12) Christ has a greater commitment to my salvation than I do. Our faith ebbs and flows, rises and sinks, waxes and wanes. His intercession never wavers for an instant. Even when Peter was denying him, Christ prayed for him (Luke 22:32). Even when an elect sinner is wandering, God’s call does not waver. Samuel Rutherford: “it is your comfort that your salvation is not rolled upon wheels of your own making, neither have ye to do with a Christ of your own shaping.”
13) We often don’t know what we need or how to pray. Christ prays for us in accordance with his infinite acquaintance with our needs, his perfect desires for our holiness and salvation, and his tender compassion for us in our weakness. Where our prayers are off target or weak, his never are.
14) Growing as Christians means greater acquaintance with the tenderness of Christ towards us. Owen concludes his discussion of Christ’s intercession with this: “He whose soul hath not been refreshed with a due apprehension of the unspeakable love, tenderness, and compassion of Jesus Christ, is a stranger unto the life of faith, and unto all true spiritual consolation” (Exposition of Hebrews, vol. 5, 545).

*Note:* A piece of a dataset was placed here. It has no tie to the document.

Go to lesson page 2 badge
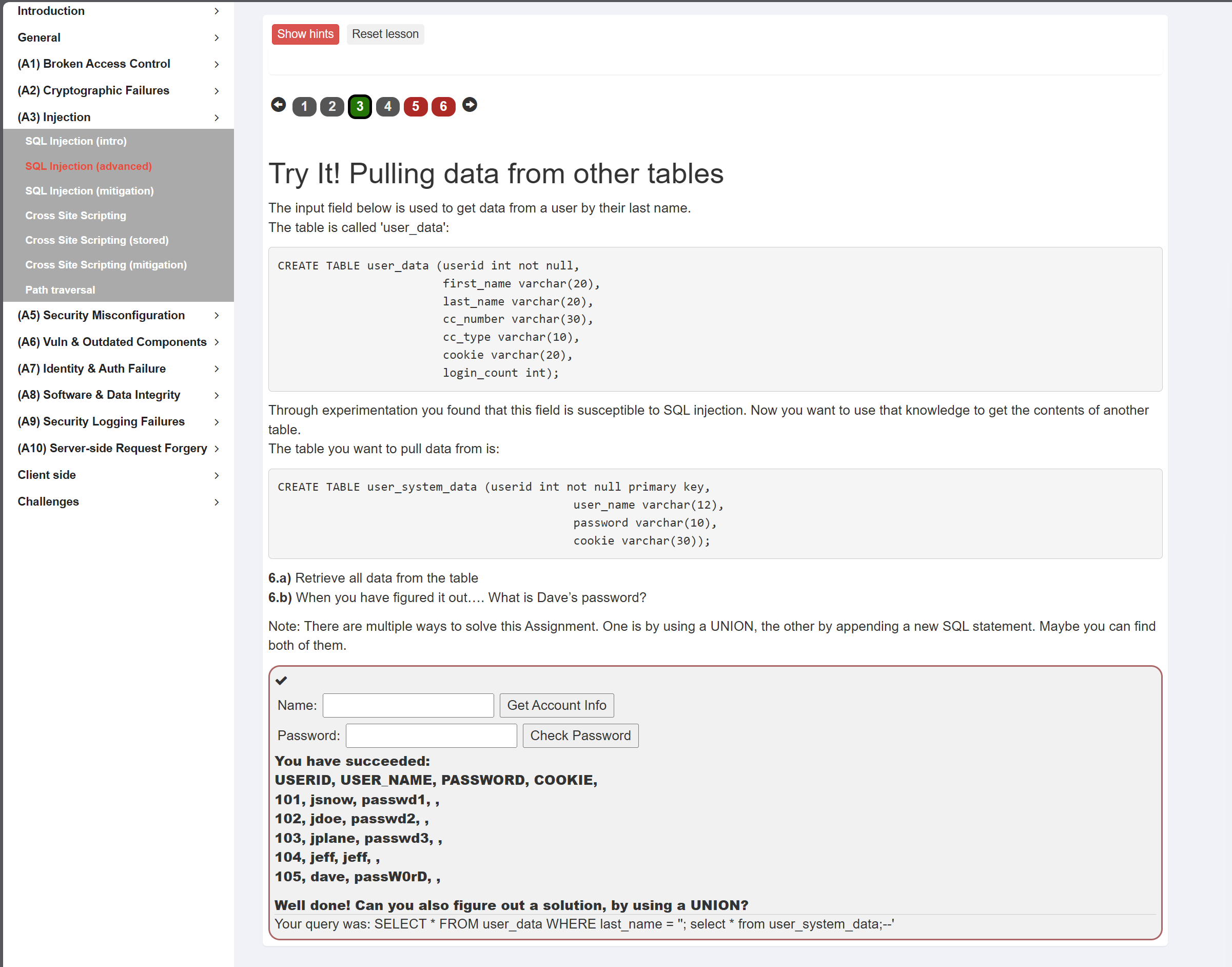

15) Christ’s prayers for us are not only based upon his divine omniscience of our needs, but on his experiential familiarity with our situation. Hebrews 2:17: “he had to be made like his brothers in every respect, so that he might become a merciful and faithful high priest in the service of God.” 4:15: “For we do not have a high priest who is unable to sympathize with our weaknesses, but one who in every respect has been tempted as we are, yet without sin.” No matter where we are, Christ has been there before us and conquered it. All of that personal acquaintance with our struggles gets funneled into the way he prays for us. He has the compassion of one who knows what its like.